The industry operated on a binary: you were either the desirable ingénue or the invisible matriarch. The vast, messy, interesting territory of a woman’s life—midlife reinvention, sexual reawakening, grief, ambition, friendship, and rage—was left completely unexplored. Cinema was telling only half the story.
If cinema was slow to change, the small screen—particularly the streaming boom—has been a wildfire of opportunity. The binge-watch format allows for slow-burn character studies, which are perfect for complex, mature female protagonists.
Consider the explosion of recent characters: index of milf best
These shows aren't about "being old." They are about career collapse, sexual discovery, addiction, ambition, and deep friendship. In other words, they are about life.

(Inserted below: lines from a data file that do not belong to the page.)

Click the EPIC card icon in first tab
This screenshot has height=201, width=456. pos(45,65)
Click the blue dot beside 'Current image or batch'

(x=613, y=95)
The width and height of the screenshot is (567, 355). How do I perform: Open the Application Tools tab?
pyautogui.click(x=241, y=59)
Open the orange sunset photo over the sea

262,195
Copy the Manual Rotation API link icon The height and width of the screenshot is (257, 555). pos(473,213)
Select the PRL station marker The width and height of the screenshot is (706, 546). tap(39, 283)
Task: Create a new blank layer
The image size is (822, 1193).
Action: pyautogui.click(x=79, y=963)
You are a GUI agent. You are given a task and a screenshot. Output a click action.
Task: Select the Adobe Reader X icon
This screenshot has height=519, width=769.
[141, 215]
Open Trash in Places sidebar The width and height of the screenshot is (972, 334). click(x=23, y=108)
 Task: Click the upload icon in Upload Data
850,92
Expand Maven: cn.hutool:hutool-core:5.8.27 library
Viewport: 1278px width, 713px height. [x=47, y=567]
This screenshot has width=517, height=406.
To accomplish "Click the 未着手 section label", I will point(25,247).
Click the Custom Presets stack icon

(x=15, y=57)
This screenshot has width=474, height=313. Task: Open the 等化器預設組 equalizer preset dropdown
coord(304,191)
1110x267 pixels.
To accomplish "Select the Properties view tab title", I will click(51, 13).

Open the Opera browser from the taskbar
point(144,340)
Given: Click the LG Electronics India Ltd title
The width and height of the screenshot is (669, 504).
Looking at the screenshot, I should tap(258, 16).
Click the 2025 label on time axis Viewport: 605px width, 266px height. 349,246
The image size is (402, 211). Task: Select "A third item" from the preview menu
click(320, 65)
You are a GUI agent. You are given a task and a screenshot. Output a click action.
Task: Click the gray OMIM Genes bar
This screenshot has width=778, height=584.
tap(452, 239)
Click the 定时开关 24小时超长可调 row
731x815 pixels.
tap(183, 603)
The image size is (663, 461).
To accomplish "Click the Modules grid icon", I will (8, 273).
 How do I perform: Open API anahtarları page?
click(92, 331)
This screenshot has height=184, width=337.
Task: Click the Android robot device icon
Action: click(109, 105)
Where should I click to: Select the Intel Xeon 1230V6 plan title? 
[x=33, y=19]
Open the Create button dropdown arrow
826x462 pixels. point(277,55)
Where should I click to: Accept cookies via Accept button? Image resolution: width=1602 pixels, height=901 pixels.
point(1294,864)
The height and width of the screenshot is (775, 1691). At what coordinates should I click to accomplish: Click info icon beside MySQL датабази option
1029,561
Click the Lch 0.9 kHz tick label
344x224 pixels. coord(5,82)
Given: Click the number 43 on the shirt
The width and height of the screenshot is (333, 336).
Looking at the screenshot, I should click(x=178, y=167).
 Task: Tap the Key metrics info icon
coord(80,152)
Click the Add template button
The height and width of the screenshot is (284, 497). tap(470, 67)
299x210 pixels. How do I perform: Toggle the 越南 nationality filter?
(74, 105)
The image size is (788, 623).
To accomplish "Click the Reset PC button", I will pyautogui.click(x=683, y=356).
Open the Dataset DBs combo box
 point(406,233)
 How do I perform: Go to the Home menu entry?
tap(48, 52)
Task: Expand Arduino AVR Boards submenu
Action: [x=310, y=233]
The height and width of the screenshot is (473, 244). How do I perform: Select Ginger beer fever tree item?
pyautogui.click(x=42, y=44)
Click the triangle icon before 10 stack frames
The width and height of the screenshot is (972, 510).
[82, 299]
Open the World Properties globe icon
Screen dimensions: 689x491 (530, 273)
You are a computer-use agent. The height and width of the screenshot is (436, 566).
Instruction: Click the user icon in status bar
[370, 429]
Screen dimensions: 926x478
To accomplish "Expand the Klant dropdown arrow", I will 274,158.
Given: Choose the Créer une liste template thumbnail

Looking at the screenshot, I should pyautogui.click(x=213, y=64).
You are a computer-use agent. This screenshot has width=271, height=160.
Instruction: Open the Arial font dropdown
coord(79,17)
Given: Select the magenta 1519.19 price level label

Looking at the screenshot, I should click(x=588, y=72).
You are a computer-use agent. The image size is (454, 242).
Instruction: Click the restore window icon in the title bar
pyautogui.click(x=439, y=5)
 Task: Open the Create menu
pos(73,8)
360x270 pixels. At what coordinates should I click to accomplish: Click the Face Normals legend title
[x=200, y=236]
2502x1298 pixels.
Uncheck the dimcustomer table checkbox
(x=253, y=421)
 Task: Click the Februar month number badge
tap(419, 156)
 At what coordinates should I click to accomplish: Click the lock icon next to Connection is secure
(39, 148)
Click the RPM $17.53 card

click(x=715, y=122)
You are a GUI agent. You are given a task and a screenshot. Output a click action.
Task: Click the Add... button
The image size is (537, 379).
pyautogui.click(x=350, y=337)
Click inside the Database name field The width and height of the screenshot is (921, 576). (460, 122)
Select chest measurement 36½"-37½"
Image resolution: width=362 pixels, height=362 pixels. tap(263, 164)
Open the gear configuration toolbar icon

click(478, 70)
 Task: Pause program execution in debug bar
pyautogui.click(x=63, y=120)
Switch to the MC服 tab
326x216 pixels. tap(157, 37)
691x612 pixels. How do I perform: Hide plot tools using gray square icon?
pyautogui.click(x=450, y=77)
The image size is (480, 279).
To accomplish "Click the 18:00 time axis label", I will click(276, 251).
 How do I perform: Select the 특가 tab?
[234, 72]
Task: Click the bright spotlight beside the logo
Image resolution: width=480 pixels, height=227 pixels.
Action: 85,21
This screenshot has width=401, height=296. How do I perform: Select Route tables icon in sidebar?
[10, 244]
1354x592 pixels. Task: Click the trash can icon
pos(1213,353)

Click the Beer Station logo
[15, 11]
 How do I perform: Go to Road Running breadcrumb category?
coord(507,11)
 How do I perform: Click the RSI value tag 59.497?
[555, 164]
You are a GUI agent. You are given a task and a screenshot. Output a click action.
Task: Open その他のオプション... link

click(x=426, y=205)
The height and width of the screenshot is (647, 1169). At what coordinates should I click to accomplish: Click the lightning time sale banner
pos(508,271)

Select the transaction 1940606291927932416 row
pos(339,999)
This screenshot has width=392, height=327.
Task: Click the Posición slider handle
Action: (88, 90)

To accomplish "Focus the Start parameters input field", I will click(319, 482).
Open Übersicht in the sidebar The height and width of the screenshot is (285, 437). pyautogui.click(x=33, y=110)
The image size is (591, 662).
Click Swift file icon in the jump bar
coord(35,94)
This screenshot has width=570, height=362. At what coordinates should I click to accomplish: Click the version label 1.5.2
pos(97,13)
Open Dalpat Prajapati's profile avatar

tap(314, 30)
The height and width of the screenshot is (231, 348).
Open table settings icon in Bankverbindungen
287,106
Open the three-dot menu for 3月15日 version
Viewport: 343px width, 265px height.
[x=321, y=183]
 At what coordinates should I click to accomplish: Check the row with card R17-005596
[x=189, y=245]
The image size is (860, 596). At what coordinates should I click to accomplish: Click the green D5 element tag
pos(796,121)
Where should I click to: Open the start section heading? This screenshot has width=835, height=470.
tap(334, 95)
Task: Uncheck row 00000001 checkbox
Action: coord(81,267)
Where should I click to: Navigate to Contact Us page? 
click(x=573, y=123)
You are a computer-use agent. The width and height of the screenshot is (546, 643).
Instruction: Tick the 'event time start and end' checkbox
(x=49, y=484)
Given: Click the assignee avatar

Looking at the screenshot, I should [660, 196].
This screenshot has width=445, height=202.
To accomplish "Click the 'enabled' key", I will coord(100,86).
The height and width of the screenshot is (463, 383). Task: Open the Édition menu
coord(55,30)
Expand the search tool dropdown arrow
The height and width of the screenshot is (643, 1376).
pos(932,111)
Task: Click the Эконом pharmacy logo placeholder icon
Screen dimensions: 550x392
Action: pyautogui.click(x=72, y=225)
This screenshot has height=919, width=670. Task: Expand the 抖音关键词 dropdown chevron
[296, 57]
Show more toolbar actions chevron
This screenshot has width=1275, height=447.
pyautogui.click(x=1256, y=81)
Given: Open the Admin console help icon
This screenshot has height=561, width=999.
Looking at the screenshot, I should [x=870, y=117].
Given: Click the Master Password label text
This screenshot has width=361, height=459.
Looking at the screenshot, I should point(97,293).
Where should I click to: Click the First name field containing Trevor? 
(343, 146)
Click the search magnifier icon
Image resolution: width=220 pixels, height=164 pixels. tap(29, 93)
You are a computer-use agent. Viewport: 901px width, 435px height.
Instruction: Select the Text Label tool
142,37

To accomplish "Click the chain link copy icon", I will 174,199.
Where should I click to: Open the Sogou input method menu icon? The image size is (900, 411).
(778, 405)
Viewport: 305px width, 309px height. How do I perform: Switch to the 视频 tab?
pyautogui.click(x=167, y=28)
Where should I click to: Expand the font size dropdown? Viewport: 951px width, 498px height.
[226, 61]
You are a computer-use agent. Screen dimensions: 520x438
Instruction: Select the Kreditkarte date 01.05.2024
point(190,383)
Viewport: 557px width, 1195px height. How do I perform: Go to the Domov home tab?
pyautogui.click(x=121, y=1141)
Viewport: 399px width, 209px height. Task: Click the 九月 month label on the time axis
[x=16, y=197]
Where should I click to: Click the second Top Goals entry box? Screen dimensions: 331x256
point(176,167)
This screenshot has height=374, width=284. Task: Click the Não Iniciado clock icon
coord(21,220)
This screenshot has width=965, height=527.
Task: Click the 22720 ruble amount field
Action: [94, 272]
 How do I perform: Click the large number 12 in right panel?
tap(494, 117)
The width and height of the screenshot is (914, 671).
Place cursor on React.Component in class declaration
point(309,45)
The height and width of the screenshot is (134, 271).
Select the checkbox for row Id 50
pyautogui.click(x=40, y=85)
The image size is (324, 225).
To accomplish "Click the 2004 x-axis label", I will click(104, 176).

The revolution is thrilling, but it is not complete. "Mature women in entertainment" still has a diversity problem. Most of the celebrated roles mentioned above—Smart, Thompson, Streep, Mirren—are white, thin, and wealthy-looking. Where are the stories of working-class older women? Of Black and Brown grandmothers who aren't just magical or long-suffering? Of queer elders? Of disabled women?
The industry has learned to love the venerable mature woman (the Oscar-winning legend) and the quirky mature woman (the indie darling). It is still learning to love the ordinary mature woman. To appreciate where we are, we must remember where we were
Furthermore, the "mother" role still dominates. While we have Hacks and Leo Grande, the default narrative for a woman over 60 is still about her children. We need more stories about older women in the workplace, older women starting new businesses, falling in love for the third time, learning to paint, or simply existing without justifying their presence.
If cinema took too long to catch up, the streaming revolution has accelerated the timeline. Platforms like Netflix, Apple TV+, and Hulu have discovered a lucrative truth: mature audiences have money, taste, and a desire to see themselves reflected on screen.
Shows like Grace and Frankie (starring Jane Fonda and Lily Tomlin) ran for seven seasons, proving that stories about 70-somethings navigating divorce, dating, and entrepreneurship are not niche—they are mainstream gold. The series smashed records for Netflix, showing that mature women in entertainment are a demographic force to be reckoned with. These shows aren't about "being old
Similarly, The Crown gave us Claire Foy and Olivia Colman, but it was the later seasons featuring Imelda Staunton that drew massive viewership. Mare of Easttown catapulted Kate Winslet (then in her mid-40s) into a new stratosphere of prestige television, where her character’s exhaustion, brilliance, and sexuality were presented without filters.
We are entering a third act of cinema. The ingénue had her century. The action hero had her decade. Now, the Mature Woman is taking her rightful place: not as a supporting character in a man’s story, but as the author of her own epic.
As the great Maggie Smith once quipped, "It is quite frightening to act with people who haven't had the experience. You feel they might break."
Let them break. We are here for the unbreakable.